Selisih harga itu ditanggung oleh 31 perusahaan ritel anggota Aprindo dan perlu dibayarkan. Sebelum pembayaran dilakukan, aturan sudah tergantikan oleh Permendag No 6/2022 tentang Penetapan Harga Eceran Tertinggi Minyak Goreng Sawit. Namun, pada Pasal 10 Permendag No 6/2022 disebutkan bahwa pelaku usaha yang terdaftar dalam Permendag No 3/2022 masih dapat menyelesaikan tugasnya untuk mengadakan minyak goreng kemasan hingga 31 Januari 2022.
”Hal ini (Pasal 10 Permendag No 6/2022) yang jarang disinggung oleh Menteri Perdagangan. Kami menduga ada hal-hal lain yang menjadi penyebab mengapa pemerintah tidak ingin membayar utangnya,” kata Roy.

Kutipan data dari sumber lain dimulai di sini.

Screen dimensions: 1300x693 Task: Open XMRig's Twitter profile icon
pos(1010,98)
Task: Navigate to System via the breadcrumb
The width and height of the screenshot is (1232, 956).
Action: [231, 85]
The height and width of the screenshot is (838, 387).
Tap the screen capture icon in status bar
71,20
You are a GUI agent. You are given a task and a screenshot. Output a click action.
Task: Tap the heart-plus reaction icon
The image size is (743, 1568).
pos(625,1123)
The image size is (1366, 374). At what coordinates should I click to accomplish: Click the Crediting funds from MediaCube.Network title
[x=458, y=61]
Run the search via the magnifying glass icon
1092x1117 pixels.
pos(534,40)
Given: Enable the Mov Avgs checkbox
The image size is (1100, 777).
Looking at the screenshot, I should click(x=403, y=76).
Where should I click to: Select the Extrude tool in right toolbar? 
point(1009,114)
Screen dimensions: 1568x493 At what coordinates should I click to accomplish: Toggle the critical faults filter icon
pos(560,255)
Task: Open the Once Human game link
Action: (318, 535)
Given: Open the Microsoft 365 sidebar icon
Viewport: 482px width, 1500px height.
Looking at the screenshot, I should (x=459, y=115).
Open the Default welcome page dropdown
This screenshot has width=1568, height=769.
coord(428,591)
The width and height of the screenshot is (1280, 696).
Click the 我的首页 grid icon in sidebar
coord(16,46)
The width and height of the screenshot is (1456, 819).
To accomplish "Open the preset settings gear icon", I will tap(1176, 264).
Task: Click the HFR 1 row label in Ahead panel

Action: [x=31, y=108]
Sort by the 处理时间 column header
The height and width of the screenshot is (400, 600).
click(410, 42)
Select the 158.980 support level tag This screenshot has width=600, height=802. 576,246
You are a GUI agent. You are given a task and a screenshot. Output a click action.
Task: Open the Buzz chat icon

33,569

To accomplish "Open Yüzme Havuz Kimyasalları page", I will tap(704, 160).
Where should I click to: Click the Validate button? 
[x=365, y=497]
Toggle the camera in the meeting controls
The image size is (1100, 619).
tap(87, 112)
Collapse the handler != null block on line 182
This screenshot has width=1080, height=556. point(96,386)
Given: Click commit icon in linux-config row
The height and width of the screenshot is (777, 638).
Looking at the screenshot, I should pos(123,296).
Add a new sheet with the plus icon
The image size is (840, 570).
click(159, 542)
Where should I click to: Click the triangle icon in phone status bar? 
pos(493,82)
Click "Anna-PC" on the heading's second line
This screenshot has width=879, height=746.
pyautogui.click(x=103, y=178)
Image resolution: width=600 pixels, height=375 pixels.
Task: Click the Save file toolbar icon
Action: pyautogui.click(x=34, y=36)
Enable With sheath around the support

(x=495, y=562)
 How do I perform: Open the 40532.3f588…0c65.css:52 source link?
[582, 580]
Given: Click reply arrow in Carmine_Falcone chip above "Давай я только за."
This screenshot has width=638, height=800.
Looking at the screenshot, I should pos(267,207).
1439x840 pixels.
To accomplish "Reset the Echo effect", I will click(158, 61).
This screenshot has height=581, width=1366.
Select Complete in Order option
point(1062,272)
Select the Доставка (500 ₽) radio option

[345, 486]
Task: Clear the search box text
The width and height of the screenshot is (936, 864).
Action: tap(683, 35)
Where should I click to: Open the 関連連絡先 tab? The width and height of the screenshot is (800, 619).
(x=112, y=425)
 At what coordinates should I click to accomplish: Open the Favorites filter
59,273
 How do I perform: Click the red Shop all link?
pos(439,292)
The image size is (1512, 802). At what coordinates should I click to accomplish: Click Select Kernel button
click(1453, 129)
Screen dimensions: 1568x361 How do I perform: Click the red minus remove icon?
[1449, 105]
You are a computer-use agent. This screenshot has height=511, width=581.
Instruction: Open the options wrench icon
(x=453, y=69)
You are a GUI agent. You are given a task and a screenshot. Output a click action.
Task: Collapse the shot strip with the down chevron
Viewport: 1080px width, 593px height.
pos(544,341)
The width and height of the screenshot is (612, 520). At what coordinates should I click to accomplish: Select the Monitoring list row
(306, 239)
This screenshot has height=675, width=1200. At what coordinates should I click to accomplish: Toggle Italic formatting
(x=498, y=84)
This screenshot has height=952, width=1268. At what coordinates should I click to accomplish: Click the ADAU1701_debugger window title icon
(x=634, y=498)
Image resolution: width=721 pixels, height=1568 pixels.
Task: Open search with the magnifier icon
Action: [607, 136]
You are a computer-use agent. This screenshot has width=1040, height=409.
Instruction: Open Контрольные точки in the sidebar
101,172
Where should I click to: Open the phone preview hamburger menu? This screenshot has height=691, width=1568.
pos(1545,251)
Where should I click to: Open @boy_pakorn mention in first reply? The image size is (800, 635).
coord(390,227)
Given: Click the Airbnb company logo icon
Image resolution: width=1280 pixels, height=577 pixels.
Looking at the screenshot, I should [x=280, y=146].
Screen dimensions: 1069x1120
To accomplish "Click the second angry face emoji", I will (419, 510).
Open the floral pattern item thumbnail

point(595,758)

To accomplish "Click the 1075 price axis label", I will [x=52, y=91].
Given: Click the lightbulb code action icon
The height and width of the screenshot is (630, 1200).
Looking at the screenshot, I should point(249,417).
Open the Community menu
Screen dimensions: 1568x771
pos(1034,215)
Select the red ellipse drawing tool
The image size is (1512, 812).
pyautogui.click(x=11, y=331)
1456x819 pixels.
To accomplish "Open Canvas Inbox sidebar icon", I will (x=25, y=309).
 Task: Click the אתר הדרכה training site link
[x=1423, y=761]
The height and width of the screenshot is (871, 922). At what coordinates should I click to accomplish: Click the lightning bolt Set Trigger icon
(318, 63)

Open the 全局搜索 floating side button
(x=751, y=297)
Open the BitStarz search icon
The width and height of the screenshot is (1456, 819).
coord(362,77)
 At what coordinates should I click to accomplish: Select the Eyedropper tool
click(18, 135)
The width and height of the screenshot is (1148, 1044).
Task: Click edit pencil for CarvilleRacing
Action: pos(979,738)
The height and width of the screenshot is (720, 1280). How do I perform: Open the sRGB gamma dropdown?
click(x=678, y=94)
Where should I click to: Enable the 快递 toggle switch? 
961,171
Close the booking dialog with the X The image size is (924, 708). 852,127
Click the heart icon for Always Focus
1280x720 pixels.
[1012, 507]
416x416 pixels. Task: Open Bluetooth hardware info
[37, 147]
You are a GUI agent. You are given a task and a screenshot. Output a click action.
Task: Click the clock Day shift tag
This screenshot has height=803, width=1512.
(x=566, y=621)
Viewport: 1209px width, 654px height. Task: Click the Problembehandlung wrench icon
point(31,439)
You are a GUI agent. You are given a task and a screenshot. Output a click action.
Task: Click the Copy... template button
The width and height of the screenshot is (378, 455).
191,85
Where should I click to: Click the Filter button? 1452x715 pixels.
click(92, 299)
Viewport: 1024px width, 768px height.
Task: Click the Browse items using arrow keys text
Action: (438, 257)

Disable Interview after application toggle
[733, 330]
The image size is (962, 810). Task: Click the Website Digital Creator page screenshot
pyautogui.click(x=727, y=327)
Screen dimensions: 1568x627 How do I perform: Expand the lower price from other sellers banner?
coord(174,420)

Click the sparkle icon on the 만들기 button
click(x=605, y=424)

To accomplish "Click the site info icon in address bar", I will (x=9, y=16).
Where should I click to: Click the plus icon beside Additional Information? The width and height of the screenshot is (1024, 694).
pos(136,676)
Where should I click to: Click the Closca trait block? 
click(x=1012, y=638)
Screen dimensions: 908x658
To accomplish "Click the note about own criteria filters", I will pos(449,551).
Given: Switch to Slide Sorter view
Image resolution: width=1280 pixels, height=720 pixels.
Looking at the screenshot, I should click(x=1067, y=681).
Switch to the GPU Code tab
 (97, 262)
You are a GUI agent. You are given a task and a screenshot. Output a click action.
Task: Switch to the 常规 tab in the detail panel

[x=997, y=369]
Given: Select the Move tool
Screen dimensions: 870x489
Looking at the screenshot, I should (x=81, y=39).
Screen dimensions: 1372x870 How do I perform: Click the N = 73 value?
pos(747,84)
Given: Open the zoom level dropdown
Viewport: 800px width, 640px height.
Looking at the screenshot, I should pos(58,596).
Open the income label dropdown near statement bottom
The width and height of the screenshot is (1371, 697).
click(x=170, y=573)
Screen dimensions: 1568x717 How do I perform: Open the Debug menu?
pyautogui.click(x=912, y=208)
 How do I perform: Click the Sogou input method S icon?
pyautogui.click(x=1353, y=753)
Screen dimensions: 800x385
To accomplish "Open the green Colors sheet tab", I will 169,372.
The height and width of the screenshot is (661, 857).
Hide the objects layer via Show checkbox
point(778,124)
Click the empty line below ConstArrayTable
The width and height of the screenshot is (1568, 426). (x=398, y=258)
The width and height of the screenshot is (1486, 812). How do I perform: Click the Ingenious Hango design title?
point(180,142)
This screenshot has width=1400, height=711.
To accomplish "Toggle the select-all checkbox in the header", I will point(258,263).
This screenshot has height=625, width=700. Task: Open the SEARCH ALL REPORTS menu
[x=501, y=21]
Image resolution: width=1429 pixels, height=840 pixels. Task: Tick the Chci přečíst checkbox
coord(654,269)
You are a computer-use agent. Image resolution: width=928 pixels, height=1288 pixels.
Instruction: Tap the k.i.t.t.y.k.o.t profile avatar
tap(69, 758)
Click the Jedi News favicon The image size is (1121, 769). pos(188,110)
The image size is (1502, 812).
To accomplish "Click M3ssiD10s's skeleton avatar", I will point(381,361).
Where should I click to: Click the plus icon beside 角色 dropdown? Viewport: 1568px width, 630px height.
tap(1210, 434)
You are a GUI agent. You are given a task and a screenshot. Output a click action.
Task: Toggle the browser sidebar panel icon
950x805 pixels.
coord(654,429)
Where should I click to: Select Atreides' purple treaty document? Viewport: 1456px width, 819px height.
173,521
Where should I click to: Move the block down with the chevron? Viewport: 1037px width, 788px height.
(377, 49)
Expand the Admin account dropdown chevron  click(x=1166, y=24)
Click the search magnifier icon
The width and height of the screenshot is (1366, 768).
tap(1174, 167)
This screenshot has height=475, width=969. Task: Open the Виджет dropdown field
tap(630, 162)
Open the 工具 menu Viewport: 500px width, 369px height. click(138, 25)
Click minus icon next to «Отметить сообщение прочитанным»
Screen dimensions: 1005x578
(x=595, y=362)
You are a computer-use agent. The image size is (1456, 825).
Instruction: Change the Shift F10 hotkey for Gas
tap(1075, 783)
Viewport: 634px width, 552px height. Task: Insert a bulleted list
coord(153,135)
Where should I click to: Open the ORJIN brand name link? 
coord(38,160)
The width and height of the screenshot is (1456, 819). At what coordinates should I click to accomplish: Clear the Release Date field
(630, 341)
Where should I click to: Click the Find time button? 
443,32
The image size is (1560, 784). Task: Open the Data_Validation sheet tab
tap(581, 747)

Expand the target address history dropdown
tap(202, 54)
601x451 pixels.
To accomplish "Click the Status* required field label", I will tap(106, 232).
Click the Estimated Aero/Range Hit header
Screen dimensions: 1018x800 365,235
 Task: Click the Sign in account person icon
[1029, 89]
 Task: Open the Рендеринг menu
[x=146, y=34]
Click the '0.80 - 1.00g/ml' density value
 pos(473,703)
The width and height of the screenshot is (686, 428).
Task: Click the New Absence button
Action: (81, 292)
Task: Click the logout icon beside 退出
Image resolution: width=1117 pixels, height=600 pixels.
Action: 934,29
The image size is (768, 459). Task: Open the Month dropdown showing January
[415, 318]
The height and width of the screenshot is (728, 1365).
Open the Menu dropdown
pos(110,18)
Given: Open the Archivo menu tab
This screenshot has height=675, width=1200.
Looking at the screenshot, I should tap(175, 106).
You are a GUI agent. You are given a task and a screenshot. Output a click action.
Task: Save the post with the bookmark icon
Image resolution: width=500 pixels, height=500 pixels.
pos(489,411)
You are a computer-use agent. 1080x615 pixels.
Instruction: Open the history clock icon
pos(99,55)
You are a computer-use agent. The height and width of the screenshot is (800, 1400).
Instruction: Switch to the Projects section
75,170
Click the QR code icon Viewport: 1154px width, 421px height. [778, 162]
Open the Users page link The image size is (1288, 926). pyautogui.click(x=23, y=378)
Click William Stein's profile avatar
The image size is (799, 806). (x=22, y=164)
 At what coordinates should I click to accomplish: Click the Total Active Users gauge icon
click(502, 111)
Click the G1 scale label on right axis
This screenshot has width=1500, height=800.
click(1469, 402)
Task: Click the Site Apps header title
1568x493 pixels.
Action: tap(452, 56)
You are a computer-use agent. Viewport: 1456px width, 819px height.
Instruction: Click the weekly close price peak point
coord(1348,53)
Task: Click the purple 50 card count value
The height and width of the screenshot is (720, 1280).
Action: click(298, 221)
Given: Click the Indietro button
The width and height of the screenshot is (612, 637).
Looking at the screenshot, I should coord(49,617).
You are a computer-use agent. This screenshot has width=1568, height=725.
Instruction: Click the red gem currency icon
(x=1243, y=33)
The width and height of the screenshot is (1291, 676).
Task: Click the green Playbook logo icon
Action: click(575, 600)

Kalau Kemendagnya oke, bayar, kami akan bayarkan. Dananya sudah ada, bahkan untuk dua versi klaim dan hasil verifikasi.
Oleh karena itu, Aprindo akan mengambil langkah yang signifikan, tegas, dan terukur untuk kasus rafaksi–selisih harga–minyak goreng yang belum selesai dan berlarut-larut ini. Sebab, kasus ini akan menjadi preseden buruk yang juga berdampak berdampak pada iklim bisnis dan investasi.
Sebelum membayar, Kementerian Perdagangan menyatakan perlu meminta legal opinion (LO) dari Kejaksaan Agung. Dalam LO tersebut, Kementerian Perdagangan diminta untuk membayar rafaksi minyak goreng kepada pelaku usaha, yakni produsen dan peritel modern yang juga anggota Aprindo.
Dalam rapat dengan Komisi VI DPR, Selasa (6/6/2023), Zulkifli Hasan mengungkapkan keinginan untuk membayar. Kendati begitu, perlu dilakukan audit terhadap BPDPKS terlebih dahulu. Hal ini mengingat terdapat selisih harga untuk total pembayaran rafaksi minyak goreng yang harus dibayar kepada peritel.
Nilai rafaksi minyak goreng yang diklaim oleh 54 pelaku usaha kepada BPDPKS mencapai Rp 812 miliar. Sementara itu, nilai rafaksi yang sudah diverifikasi Sucofindo hanya Rp 478 miliar atau 58,43 persen dari total nilai.
Perbedaan antara klaim dan hasil verifikasi, kata Zulkifli, disebabkan oleh beberapa faktor, antara lain, klaim penyaluran rafaksi yang tidak dilengkapi bukti penjualan sampai dengan ke pengecer, biaya distribusi dan ongkos angkut yang tidak dapat diyakini. Selain itu, penyaluran rafaksi minyak goreng yang melebihi 31 Januari 2022.
Sementara itu, Kepala Divisi Usaha Kecil Menengah Koperasi (UKMK) BPDPKS Helmi Muhansah menuturkan, pihaknya telah siap untuk membayarkan selisih rafaksi minyak goreng kepada produsen dan peritel. Kendati begitu, BPDPKS terkendala dalam aturan dan rekomendasi Kemendag.
”Kalau Kementerian Perdagangan oke, bayar, kami akan bayarkan. Dananya sudah ada, bahkan untuk dua versi klaim dan hasil verifikasi,” ujar Helmi.